At any one time, there is at least one Mob member pretending to fire a gun, pulling back and firing imaginary clip after clip. Trigger pulls and bomb blasts exist like punctuation, the start of a song, the end of another. Bodega Bamz chug-a-lugged out with the Tanboys, and the Flatbush Zombies made noises no human should make, and everyone seemed genuinely happy to just share the spotlight (even as they screamed about death and killing and whatever).

ScHoolboy Q, the best performer of the night on any stage and any night, reemerged to do "Brand New Guy" and "Hands on the Wheel," their chemistry stronger than anything ingested backstage. These guys are the future, and yet it's such a throwback concert, chaotic and overloaded.
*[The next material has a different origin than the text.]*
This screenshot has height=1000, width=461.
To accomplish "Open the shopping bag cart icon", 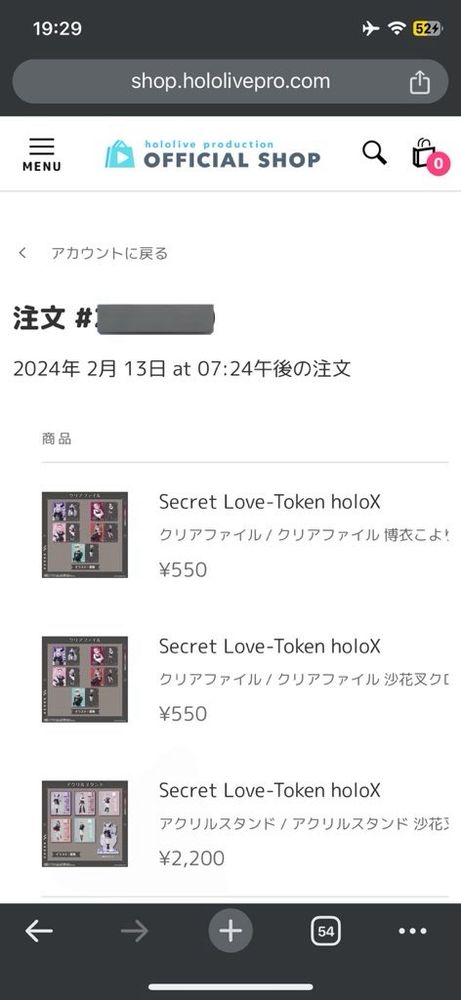I will pyautogui.click(x=424, y=154).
It's a beautiful mess. Bless it.

Cost: $35-50

Best Songs: ScHoolboy Q's "Sexting," A$AP Ferg's "Work"

Worst Song: A$AP Rocky's "Cockiness (Remix)"

Crowd Noise: Some girls groaning behind me while Rocky said, "It's 2012, almost 2013. Color doesn't matter. It doesn't matter if you white, black, brown, yellow, whatever. Because we all purple people." (I mean, sure, but earlier in the show, Rocky and Ant bantered back and forth over what color of girl they liked—introducing a song about white girls—so clearly it still sort-of matters to them?)

Spotted: A girl with a tattoo of a Glock pistol on her inner thigh; DJs A-Trak and Nick Catchdubs; a seven-year-old with arms crossed; camouflage; forward-facing bandannas; a white guy wearing a Macklemore shirt; girls who knew the words to "Knuck If U Buck."

Additional Thoughts: I could go on and on about how ScHoolboy Q is the best performer out there right now, or about how going to a Rocky show is much like Halloween, but instead I'll just mention that, when "Peso" closed out the show, the kid from The Dark Knight Rises was onstage, yelling the lyrics under an A$AP member's tutelage and it was the weirdest. (Actually, upon leaving the show, my friend and I went to a diner two blocks away where we saw a goat taking a piss on the restaurant wall while two patrons tried to pet it, and THAT was the weirdest. New York!)